BEGIN DATA EXTRACTS

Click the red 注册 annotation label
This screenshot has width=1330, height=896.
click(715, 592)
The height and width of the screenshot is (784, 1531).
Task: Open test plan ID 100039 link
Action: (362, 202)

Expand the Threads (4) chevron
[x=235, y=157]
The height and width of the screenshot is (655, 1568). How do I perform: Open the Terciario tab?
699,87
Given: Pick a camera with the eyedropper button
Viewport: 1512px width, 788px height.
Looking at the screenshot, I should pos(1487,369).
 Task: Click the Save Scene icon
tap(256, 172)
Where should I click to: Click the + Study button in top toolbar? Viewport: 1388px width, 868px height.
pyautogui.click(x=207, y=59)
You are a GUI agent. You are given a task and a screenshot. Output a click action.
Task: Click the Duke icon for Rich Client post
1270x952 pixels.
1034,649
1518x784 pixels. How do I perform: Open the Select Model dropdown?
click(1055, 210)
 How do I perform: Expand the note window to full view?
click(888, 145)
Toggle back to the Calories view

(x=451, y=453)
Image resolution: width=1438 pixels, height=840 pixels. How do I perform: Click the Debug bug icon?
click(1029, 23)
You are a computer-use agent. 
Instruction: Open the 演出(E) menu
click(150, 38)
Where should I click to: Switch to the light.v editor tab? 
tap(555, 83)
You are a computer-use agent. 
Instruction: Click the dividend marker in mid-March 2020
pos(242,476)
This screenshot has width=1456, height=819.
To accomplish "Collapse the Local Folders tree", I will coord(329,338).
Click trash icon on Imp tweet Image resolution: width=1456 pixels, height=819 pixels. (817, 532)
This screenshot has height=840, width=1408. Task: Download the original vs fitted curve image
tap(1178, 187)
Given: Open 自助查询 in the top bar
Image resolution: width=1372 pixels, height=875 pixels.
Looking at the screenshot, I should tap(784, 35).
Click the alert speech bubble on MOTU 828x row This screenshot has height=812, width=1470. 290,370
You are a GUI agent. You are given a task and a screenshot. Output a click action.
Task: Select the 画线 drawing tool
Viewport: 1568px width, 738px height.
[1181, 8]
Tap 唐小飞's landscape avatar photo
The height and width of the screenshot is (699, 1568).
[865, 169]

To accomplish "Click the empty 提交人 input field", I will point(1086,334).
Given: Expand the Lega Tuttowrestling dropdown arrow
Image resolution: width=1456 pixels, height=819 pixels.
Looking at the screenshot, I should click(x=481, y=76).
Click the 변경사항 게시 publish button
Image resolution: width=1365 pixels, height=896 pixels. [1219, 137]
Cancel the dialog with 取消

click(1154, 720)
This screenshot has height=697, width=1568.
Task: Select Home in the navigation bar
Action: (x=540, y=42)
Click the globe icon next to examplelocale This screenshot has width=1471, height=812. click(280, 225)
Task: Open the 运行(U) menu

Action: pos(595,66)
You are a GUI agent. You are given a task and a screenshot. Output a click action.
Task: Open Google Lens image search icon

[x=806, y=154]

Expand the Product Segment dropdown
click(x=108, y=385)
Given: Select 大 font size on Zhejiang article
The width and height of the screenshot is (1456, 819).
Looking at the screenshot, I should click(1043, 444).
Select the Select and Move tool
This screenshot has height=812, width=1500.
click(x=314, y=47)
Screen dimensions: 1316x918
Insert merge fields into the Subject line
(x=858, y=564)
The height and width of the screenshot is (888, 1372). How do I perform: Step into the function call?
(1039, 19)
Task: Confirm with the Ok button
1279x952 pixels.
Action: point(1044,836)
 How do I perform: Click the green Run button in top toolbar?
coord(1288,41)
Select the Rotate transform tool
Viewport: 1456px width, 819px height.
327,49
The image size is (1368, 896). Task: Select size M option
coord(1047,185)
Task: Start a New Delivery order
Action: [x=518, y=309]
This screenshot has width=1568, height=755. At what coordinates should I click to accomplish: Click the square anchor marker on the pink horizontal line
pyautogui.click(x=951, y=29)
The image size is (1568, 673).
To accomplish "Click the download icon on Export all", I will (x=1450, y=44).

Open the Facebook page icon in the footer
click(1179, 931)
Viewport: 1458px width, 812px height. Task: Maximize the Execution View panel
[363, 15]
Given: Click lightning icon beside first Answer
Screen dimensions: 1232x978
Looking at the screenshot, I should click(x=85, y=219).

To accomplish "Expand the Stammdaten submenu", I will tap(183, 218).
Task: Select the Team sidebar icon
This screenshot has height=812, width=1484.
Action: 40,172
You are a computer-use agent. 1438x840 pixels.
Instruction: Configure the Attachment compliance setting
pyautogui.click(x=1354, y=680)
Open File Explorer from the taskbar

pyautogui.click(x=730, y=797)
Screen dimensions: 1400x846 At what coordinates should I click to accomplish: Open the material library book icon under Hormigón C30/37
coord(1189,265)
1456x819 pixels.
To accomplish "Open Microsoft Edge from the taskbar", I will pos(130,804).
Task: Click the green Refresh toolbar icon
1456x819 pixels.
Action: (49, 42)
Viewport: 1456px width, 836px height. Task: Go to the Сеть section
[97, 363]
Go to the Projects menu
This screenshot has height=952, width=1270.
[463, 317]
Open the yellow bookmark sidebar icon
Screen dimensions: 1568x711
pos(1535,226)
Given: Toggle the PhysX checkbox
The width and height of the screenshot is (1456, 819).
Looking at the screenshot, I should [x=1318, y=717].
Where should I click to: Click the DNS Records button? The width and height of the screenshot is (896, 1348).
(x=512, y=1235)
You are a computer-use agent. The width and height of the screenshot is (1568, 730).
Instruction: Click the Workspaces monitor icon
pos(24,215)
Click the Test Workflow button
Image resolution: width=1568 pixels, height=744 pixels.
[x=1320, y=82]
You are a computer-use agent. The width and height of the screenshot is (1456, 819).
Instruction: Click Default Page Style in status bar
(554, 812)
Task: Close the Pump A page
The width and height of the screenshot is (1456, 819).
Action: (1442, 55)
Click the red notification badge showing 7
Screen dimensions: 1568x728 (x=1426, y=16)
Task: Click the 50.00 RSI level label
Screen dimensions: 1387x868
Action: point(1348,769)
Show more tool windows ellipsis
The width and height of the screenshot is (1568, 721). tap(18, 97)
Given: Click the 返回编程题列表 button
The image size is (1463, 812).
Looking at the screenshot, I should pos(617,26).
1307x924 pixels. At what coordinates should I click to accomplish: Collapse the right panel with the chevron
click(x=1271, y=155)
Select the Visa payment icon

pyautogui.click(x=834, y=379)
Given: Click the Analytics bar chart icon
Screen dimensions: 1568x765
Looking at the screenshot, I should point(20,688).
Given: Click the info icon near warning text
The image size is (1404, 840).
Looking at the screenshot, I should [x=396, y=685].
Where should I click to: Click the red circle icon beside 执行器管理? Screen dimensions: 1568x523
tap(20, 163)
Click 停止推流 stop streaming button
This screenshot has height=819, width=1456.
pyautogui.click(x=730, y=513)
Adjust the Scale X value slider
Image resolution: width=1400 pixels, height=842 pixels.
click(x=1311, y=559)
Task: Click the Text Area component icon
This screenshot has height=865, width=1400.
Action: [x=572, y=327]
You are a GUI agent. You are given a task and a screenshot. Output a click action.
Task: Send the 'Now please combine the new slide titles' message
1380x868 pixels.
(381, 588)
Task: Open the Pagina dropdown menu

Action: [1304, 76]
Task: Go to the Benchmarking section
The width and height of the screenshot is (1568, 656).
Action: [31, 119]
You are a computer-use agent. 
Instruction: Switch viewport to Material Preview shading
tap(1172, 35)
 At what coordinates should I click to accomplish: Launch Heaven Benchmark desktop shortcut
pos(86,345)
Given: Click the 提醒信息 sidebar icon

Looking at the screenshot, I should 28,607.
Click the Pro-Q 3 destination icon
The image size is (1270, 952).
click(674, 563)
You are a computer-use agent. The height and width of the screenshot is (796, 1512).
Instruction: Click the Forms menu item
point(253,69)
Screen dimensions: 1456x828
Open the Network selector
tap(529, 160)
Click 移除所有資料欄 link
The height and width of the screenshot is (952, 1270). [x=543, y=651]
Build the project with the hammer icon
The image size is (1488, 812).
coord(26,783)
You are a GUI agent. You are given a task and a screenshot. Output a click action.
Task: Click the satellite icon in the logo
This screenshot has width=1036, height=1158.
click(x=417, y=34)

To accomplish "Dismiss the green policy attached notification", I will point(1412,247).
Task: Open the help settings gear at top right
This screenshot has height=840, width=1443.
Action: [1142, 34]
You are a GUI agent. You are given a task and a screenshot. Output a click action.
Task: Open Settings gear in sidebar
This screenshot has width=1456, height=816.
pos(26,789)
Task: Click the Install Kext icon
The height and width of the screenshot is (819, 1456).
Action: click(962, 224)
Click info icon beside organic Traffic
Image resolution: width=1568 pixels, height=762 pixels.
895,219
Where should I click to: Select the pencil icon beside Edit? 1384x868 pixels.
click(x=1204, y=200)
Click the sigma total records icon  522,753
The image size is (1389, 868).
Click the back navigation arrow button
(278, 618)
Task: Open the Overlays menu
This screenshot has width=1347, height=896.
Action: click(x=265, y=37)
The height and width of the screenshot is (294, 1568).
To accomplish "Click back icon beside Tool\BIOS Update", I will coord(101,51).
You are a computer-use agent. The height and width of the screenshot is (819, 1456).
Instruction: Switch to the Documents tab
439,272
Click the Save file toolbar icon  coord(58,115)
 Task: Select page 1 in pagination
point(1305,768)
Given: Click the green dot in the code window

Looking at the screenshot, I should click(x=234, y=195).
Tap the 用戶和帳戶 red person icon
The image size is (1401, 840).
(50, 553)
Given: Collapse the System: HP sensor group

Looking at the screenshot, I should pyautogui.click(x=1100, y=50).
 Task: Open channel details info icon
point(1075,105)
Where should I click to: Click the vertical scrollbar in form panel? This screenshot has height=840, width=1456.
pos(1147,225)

END DATA EXTRACTS

» REQUIRED ACTION:
Every line above that holds the string "label" should be copied out.

» ANSWER TO THE PROBLEM:
Click the red 注册 annotation label
Task: Click the 50.00 RSI level label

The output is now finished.